Intentar ORO - Gratis
CARCINOGENS UNDER THE SCAN
Express Pharma
|February 01-15, 2020
As trace amounts of cancer-causing contaminants continue to crop up in certain medicines, pharma companies are upgrading their testing methods and equipment to meet increased regulatory scrutiny. The result? Safer medicines but even thinner margins
It is now one and a half years since the carcinogenic contaminant N-nitrosodimethylamine (NDMA) was first detected in sartans in June 2018. The fact that high blood pressure medicines are prescribed for long time use, on a daily basis added to the risk that life long use of NDMA, even in trace amounts, was definitely more harmful than the occasional exposure to the carcinogen from certain food and environmental sources.
While global regulators alerted companies and distributors, pharma companies withdrew their stocks from circulation. Once tests confirmed the presence, batches were recalled. The presence was found to be an impurity in API supplied by a Chinese API manufacturer, Zhejiang Huahai and linked to a change in the process of synthesis.
It was almost action replay in September 2019, when trace amounts of NDMA were found in rantidine, an anti-ulcerant, commonly prescribed and available as OTC brands as well. Unlike sartans, ranitidine is not prescribed for long term use. And unlike sartans, the contaminant is not part of the medicine but thought to have been formed during the testing process, when the high temperature required for gas chromatography-mass spectrometry (GC-MS) caused ranitidine to react with itself and form nitrosamines.

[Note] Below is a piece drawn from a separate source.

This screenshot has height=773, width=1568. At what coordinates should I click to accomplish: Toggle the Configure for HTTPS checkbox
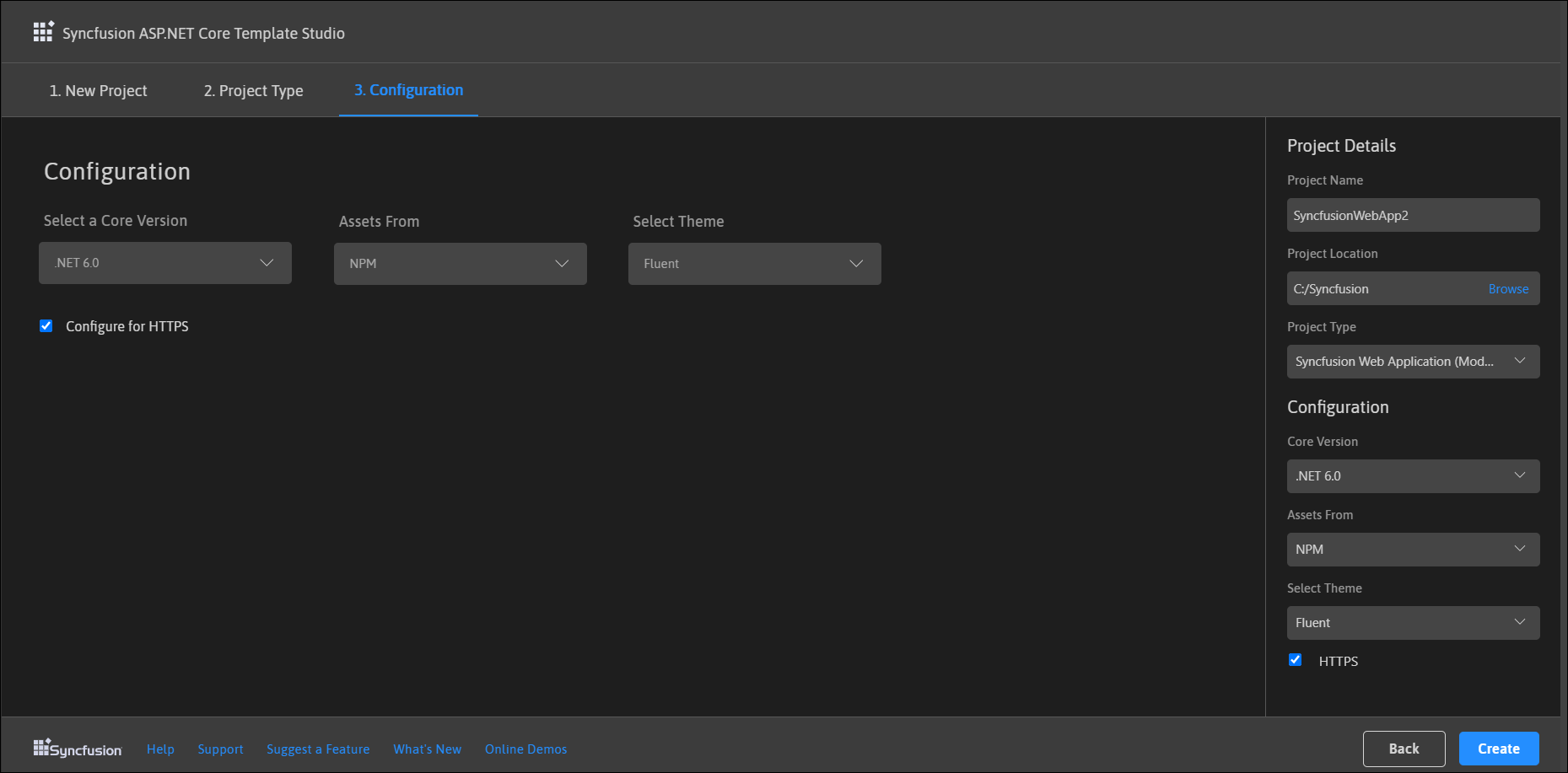[46, 326]
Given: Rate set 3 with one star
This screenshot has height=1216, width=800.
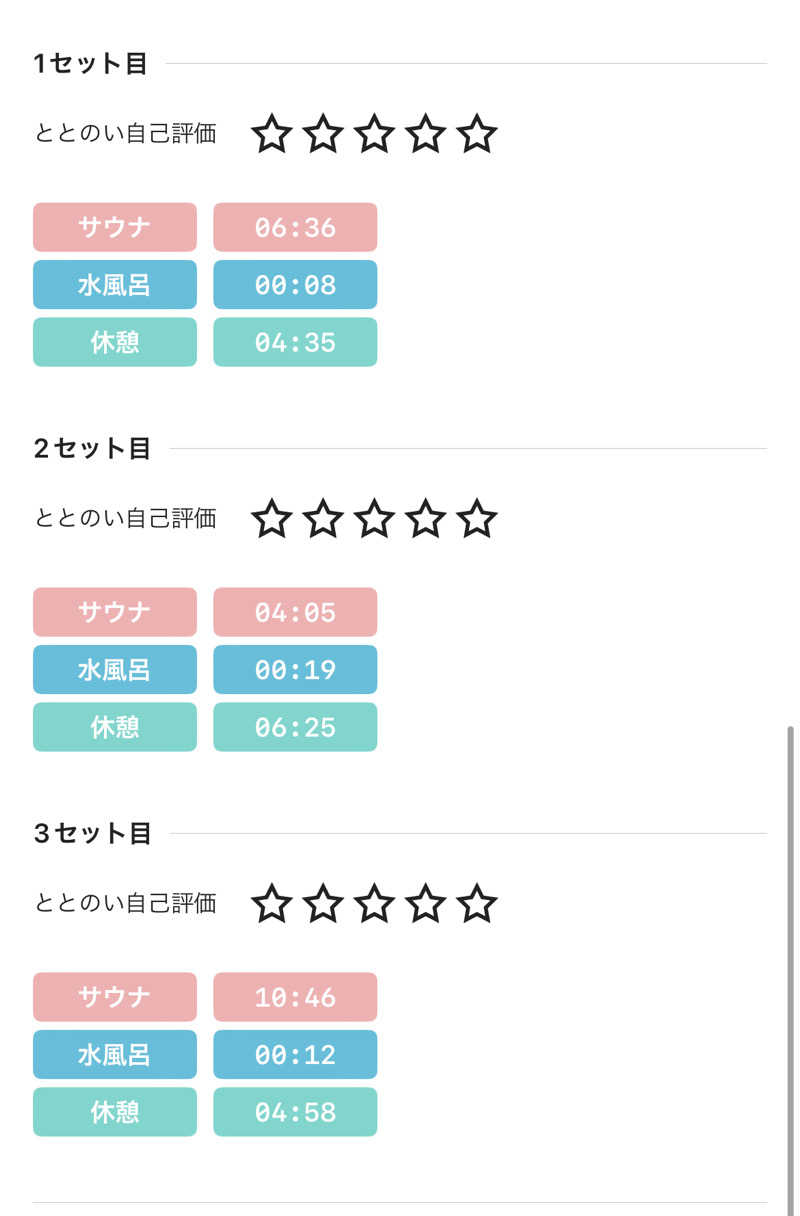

Though the US online pharmacy Valisure which detected this felt that there was evidence to suggest NDMA formation under these conditions in the human body, the US FDA did not believe this was the case. The agency said that GC-MS was the suggested testing procedure for nitrosamine impurities in sartans, not in ranitidine. For the latter, the US FDA prescribed an alternative liquid chromatography-high resolution mass spectrometry (LC-HRMS) method, which showed much lower levels of nitrosamine impurities than Valisure. NDMA and N-nitrosodiethylamine (NDEA) have also been found in pioglitazone, used to treat type 2 diabetes mellitus.